How can you try new fruit and veg cheaply?
“Frozen, dried and canned vegetables and fruit count towards your five-a-day, and can be an easy way to bulk out meals. You can try adding frozen vegetables or a can of beans (which are cheap, low in fat and count for up to one of your five-a-day) to a meal like spaghetti bolognese or curry. You can also look for ‘wonky’ fruit and vegetables, which are cheaper in many supermarkets, or try local shops and markets”, says Prof. Kuhnle.

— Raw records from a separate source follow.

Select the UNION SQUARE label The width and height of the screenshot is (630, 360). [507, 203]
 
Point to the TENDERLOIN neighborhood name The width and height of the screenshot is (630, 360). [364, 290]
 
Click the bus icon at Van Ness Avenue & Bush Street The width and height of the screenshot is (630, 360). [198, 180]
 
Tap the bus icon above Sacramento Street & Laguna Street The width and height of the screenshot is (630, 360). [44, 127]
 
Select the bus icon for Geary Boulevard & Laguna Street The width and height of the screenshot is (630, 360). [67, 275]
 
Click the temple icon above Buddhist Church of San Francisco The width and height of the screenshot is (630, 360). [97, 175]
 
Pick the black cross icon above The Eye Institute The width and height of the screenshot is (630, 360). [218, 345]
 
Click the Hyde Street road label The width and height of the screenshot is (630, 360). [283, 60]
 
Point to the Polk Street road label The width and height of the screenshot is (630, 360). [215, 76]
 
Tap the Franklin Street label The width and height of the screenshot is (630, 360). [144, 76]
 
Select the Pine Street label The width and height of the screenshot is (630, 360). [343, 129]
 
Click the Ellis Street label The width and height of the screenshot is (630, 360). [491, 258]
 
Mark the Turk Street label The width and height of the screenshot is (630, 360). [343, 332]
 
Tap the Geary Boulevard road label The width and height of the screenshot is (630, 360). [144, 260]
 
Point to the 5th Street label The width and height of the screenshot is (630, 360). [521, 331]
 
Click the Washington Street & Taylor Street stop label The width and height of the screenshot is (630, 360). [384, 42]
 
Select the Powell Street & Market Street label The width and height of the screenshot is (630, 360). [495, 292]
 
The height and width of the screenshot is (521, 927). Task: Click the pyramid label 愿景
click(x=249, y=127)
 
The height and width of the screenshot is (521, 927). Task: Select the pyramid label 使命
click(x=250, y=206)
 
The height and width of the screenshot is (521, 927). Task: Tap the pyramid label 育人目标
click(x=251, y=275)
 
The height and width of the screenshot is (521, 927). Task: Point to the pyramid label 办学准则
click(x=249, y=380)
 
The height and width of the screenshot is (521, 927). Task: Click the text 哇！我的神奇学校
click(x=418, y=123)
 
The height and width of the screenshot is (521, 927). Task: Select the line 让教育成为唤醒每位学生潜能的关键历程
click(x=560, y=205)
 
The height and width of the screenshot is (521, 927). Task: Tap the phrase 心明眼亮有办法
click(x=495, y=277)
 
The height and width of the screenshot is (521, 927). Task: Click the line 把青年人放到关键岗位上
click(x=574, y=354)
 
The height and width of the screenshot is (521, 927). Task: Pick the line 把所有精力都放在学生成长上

Don’t feel pressured into buying expensive veg simply because it’s labelled as a ‘superfood’, says Prof. Kuhnle. “I’m sceptical about superfoods, which can be more expensive than regular veg. Rather than saying ‘these are the best and the most healthy foods’, I would rather say to use many different vegetables.
“Vegetables come in and out of fashion – I remember when onions and garlic were extremely popular and there were lots of garlic supplements. I also remember when Swiss chard suddenly became popular, and I thought it was funny because growing up my mum and dad wouldn’t touch it because it wasn’t popular.
“Sometimes someone in the public eye makes an old recipe with a particular vegetable and it becomes popular. Or there’s a clever marketing campaign – a few years back that happened with cranberries and suddenly they were really popular and seen as healthy, but you don’t get the same fuss over a cabbage, which is a great vegetable”, he concludes.
We might have been put off a veg because we tried it once and didn’t like it. But the key, says Professor Kuhnle, is to try it again and prepare it in a different way.
“I have a young daughter, and when trying new food at first it’s ‘yucky’, then after a few attempts it tastes good. We need to do the same as adults.
“I never liked beans, but I wanted my daughter to. So I tried them, to pretend they’re delicious, and they weren’t too bad. Taste seems to change over time. We need to maintain a curiosity about trying new things and eating them in different ways.
“I grew up on vegetables cooked for two hours ‘for safety’. I hated them! I’ve learned to cook them for a short time so they still have a crunch, and now I like them. It’s usually not a vegetable people dislike, it’s the way it’s prepared.”